Yes, PEEK is widely used in medical and clean applications, and specific implant and food-contact compliant grades exist. Medical-grade PEEK is biocompatible and used in implants and surgical instruments, while the material's low outgassing, chemical resistance, and ability to withstand repeated sterilization make it valuable across medical device work. For a Columbia supplier serving medical accounts, ISO 13485 certification signals the quality system needed for medical device components, alongside traceability of the specific compliant grade. In semiconductor and other clean applications, unfilled PEEK's purity and low outgassing make it suitable for wafer-handling and process components. The key for buyers is to specify the exact grade required, since standard industrial PEEK and certified medical or implant grades are different materials with different documentation, and to confirm the supplier can provide the certifications and lot traceability your application demands. If your part touches a regulated medical or clean process, raise that early so the supplier sources the correct certified grade rather than a general-purpose one.

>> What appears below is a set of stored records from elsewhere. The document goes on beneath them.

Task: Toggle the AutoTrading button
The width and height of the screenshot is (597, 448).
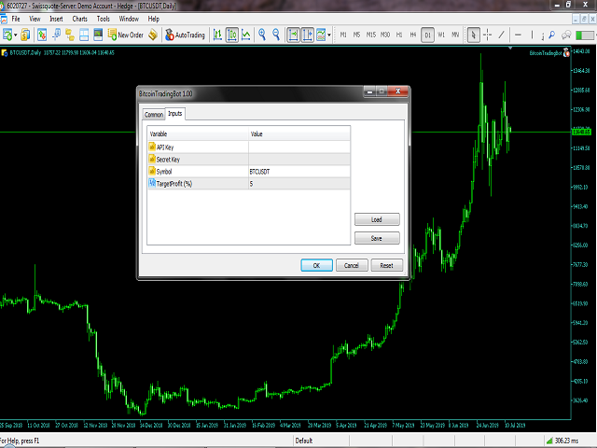Action: point(185,35)
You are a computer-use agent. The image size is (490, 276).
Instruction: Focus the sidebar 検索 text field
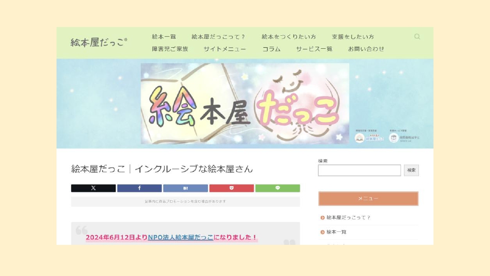click(x=359, y=170)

Carbon-filled PEEK excels in wear applications, which is one of its primary uses. The carbon fiber reinforcement, typically around 30 percent, dramatically improves wear resistance, stiffness, and strength compared to unfilled PEEK, while also raising thermal conductivity, which helps carry frictional heat away from the wear surface, and lowering thermal expansion for better dimensional stability. These properties make carbon-filled PEEK ideal for bearings, bushings, wear pads, and seals that run under high load, at elevated temperature, or in dry conditions where metal would gall or corrode. The added thermal conductivity is particularly useful in bearing applications because it prevents the heat buildup that can degrade a less conductive plastic. The carbon also makes the material electrically conductive or static-dissipative, which is a bonus where static control matters. For Columbia industrial equipment and defense work, carbon-filled PEEK wear components replace metal where weight, corrosion resistance, or self-lubrication are advantages. The tradeoff is that the abrasive carbon fiber wears machining tooling faster, so shops plan for carbide tooling when producing these parts.